Another important implication is that by enabling recoloring and other editing of vectors, Canva makes illustrations available to a much greater audience. The complexity and cost of vector editing tools is eliminated by keeping the editing in the browser.
How to Contribute
Canva launches today with our first 1 million images, contributed by some of the biggest names in microstock.
We have a lot of original ideas to make submitting less painful and we’e working hard to bring them online as quickly as possible.

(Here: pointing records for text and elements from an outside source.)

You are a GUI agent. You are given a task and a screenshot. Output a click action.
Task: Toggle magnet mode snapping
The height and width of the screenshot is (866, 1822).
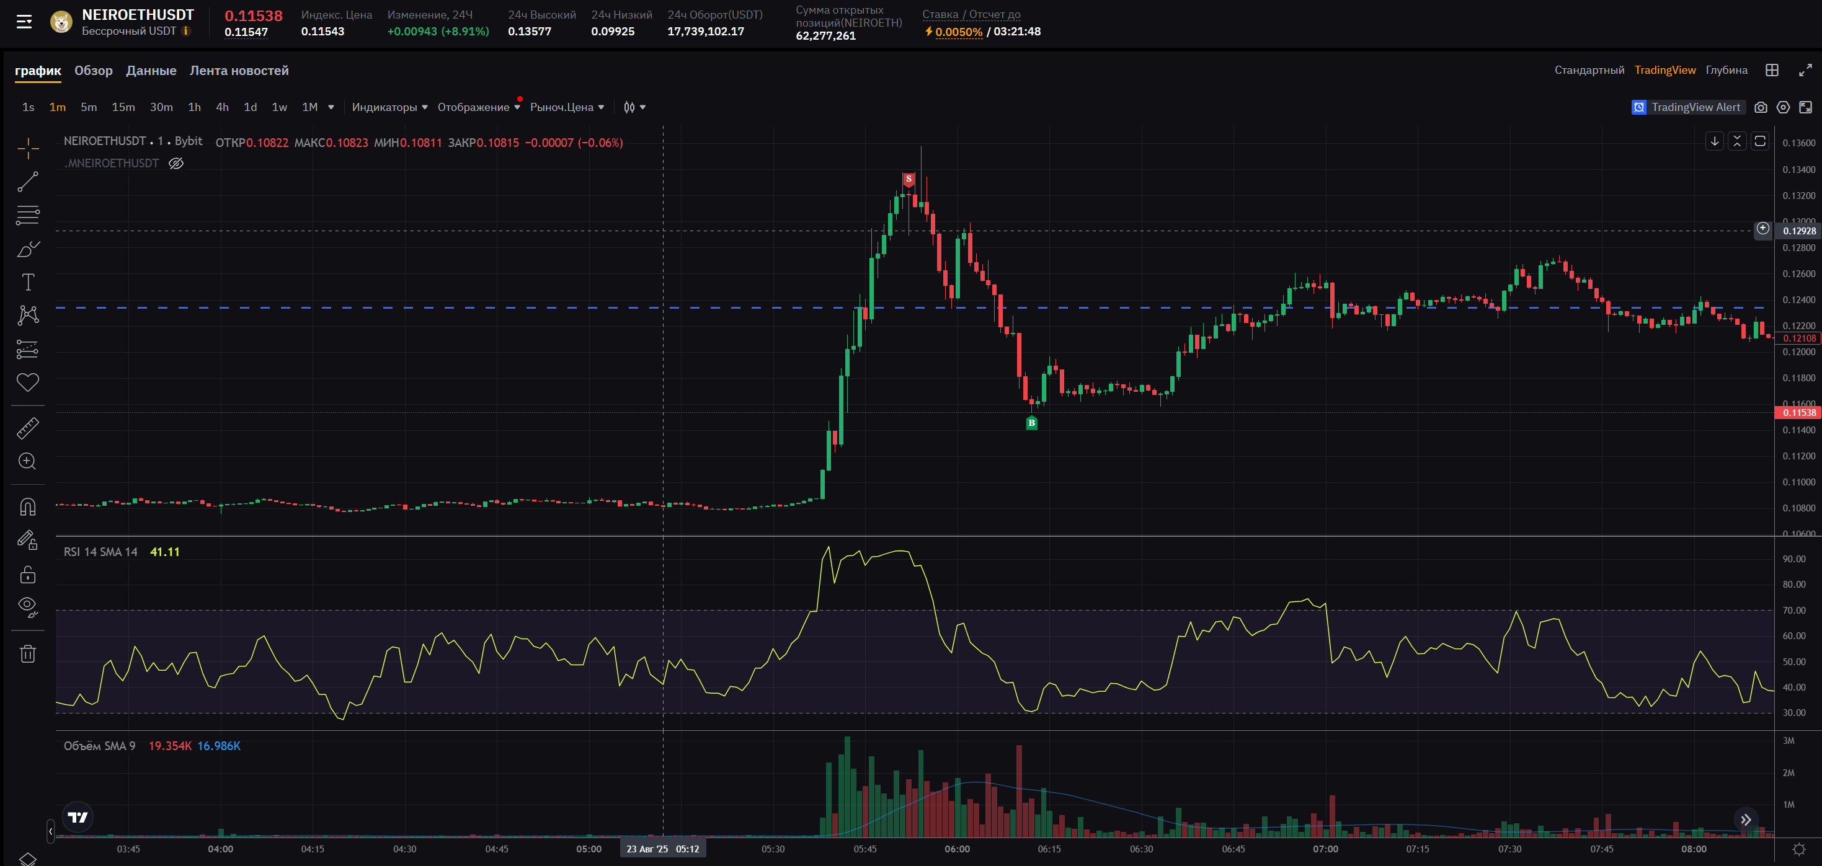[x=28, y=507]
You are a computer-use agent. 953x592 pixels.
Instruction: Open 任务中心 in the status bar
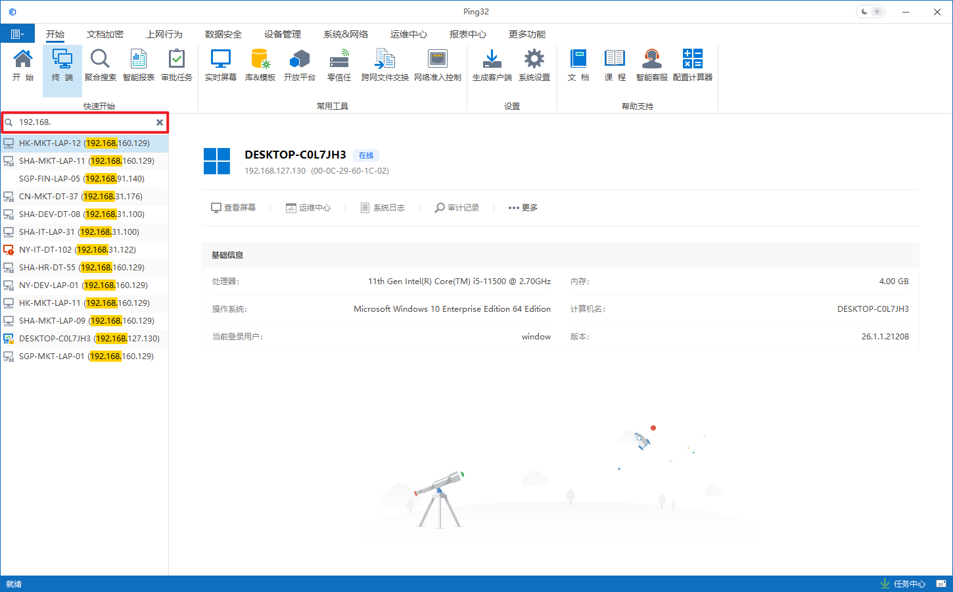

While our full ingestion system is being built, tested and deployed, we’re welcoming more contributors. You can request an FTP account via the contribute page, or send in a hard drive using the details on that same page.
Cory Thoman
Posted at 12:01h, 26 AugustCongrats! I’ll have to check it out.
Jesussanz
Posted at 12:25h, 05 SeptemberCongratulations Lee,
looks like a very interesting this new project. I was expecting with gain a new entries in your blog and has warranted the worth the wait. I am a graphic designer and also a vectors illustrator for microstock. So Canva looks interests me for two reasons. I have registered yet. I look forward to see how your project develops.
Sean Locke
Posted at 05:54h, 25 September“At launch we’re running exclusively with our One Time Use license, and it’s a flat $1 license fee for a single use. With the 35% royalty rate, that means a single use on Canva nets you more than most microstock agencies do for unlimited use”
35 cents for a (single) design a buyer can use anywhere? That sounds awful. From the write-up, it isn’t clear what “one time use” actually means, so forgive me if I interpreted it wrong.
Lee Torrens
Posted at 07:21h, 25 SeptemberAt Thinkstock, Shutterstock and every microstock agency with a subscription, it’s 35 cents – usually less – for an unlimited quantity of designs that can be used anywhere. Not just one design. Nobody is saying this is premium stock, but it’s far from awful.
You didn’t misinterpret it, but if you click through the links in the article you can read the license itself.